Weekend: Shifting numbers of kids, solo swims…

We briefly had four kids at home, but now it’s back down to three. The 17-year-old came home late Friday night. He likes his room! The movie posters look really cool all framed and up on the wall. The 12-year-old has been inspired and is now working on a redo of her room…

On Saturday, my husband and I went on a house and garden tour nearby at Stoneleigh — while the gardens are open most days, the house is not, so it was kind of fun to see inside. The upper floors have been mostly turned into archival storage for the Organ Historical Society, so I snapped this photo of various copies of “Organ Building for Amateurs” — what a hobby!

I also spent a lovely hour floating solo in my pool. Normally, pool trips are spent supervising children, so I enjoyed lying on a float for an hour and not being responsible for anyone but myself. Talk about restful!

Then on Sunday morning, my husband and 9-year-old took off for his sleep-away camp. We have not done the traditional cabin-in-the-woods sorts of camps for any of our kids, so this is a new experience, but I have high hopes he will love it. He likes various outdoor/athletic activities. My husband recorded a video of him telling me that it looks really fun. Also: I sent him with a battery-operated fan and a baggie of ex tra D batteries. My husband had a brief moment of angst when he saw every other kid in the cabin had a fan but then he saw our kid pull his fan out and he sent me a text about how I was on top of this [stuff.] Yes. I am.

Meanwhile, the 17-year-old and I volunteered in the 4-year-old’s Sunday School class (we have been doing this a lot this summer as they always need helpers but I have no ability to do it during the school year with choir). Funny story — another parent whose kid was a little anxious about separation told me that in a class a few months ago she had tried to leave by telling her kid that she was going to the bathroom (true, but she didn’t say whether she was coming back…). My 4-year-old, who is wise in the ways of the world, told her kid that “she’s going to be in the bathroom for a long time.”

I have been watching a lot of the Olympics. It’s something like drinking from a fire hose, so I know I won’t see everything I want to (we don’t magically get extra hours during Olympic weeks) but it’s still fun. We’ve been scheming about going to the Olympics in Los Angeles in 2028. Some kids want to see gymnastics, but given the number of celebrities in the stands in Paris, that suggests it might not be the easiest thing in the world to get tickets. Well, we’ve got four years to figure that out…

 

 

 

6 thoughts on “Weekend: Shifting numbers of kids, solo swims…

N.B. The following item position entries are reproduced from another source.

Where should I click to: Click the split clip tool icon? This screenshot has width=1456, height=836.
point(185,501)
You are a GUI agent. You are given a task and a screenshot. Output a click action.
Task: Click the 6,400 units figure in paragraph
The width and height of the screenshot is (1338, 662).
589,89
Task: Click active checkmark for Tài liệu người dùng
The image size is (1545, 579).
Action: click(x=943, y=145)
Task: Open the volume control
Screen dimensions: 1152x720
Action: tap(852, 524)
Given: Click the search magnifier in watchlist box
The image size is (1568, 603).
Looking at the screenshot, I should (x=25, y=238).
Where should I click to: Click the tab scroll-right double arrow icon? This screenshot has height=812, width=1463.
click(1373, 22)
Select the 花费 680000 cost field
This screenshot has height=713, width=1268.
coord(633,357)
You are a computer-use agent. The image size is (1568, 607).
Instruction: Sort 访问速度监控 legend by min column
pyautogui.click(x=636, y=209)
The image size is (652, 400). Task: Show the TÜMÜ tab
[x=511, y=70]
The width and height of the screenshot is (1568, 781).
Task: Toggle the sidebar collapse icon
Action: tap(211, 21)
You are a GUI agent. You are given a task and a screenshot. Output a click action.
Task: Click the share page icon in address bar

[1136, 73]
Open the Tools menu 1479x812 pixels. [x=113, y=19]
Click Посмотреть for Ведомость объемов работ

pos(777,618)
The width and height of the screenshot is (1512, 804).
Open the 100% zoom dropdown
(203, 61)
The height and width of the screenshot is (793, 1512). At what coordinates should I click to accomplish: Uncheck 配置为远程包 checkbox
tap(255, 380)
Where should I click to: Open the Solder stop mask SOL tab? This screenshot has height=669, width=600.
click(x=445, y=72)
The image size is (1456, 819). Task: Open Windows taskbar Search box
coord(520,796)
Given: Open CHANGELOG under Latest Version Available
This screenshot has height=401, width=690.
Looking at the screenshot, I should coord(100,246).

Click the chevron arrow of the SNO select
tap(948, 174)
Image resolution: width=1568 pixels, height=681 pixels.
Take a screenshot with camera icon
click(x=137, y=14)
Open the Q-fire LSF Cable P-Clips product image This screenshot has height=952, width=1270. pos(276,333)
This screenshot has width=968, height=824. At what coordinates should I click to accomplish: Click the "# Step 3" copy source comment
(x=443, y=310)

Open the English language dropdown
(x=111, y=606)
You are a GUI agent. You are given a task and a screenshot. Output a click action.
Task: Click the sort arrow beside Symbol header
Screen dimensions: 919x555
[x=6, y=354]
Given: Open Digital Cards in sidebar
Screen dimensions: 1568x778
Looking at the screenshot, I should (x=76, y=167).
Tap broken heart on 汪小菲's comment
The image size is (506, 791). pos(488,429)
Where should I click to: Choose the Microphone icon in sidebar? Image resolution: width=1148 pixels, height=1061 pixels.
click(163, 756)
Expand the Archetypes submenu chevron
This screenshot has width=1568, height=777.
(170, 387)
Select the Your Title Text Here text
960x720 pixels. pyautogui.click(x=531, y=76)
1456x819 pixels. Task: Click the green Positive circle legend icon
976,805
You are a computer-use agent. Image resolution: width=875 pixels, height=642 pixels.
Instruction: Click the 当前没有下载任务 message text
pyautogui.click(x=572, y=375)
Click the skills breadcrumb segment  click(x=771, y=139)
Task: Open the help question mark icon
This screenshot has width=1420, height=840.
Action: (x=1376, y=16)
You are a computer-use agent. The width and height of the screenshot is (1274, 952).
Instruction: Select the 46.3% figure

  1. I nodded along to so many things in this post.
    The Olympics seem to throw me in to a time warp. I literally want to watch it all hours of the day, which is bizarre since I don’t really follow sports regularly outside of the Olympics. It’s such a unique and electrifying atmosphere. And it’s such fun exposure to so many unique skills and talents.

    Gold stars on the fan. It’s those little things that parents do behind the scenes that often go unnoticed. It’s nice when someone (especially the other parent) recognizes the forethought that went in to making something successful. Our nine-year-old is also at his first week of overnight camp (in the woods). He seemed a bit nervous, but loves outdoor activities and I suspect he’ll have the time of his life. His big sister is there as a leader, so there is some family connection (though that could be a bad thing, theoretically, since they don’t always see eye to eye and our daughter loves to boss him, so being officially tasked with “leading” – aka bossing – campers around is basically the epitome of what she wants in life).

    And floating solo in the pool for an hour sounds delightful.

    Oh, and I laughed about your 4-year old’s comment about the length of the mother’s “bathroom break”. Wise beyond his years 🙂

    1. @Elisabeth – oh dear, I could see some combos of my kids being problematic in the CIT/camp attendee dynamic. As it was the 4-year-old said, in no uncertain terms, that his older brother was not to call him by a particular nickname while we were in Sunday School!

    1. @Elisa- oh, this was quite the packing operation. I was prepared!! There are all kinds of things that could go wrong, so I don’t want the lack of something we could have brought to be the problem.

  2. I don’t know if it is “cocktail party syndrome”, but I sure am having a lot of organ encounters these days. Oh, hush. Anyway, I happen to ring in a performing handbell ensemble, and many of our members come from church bell choirs, so it’s reasonable that at lease a couple of them play the organ. And just last night I met someone at a visitation, and it turns out she plays the organ, just for fun. We shared our organists we follow (the sparkly Anna Lapwood for me, Scottish German Fraser Gartshore for her). But then I open your blog and see a library of organ-building books. I have a new respect for organists, especially those who frequently play on different instruments, like church substitutes and touring performers. Every organ is different, and one might not get much time to get to know it first. But gee, what is the universe trying tell me? I should take up the organ?

    1. @Barb – you should totally take up the organ. If you have organists you follow, you are already halfway there 🙂
      It is strange to me that residential organs were a “thing” for rich people to have in their homes back in the day. I mean, of all the things to spend your money on!!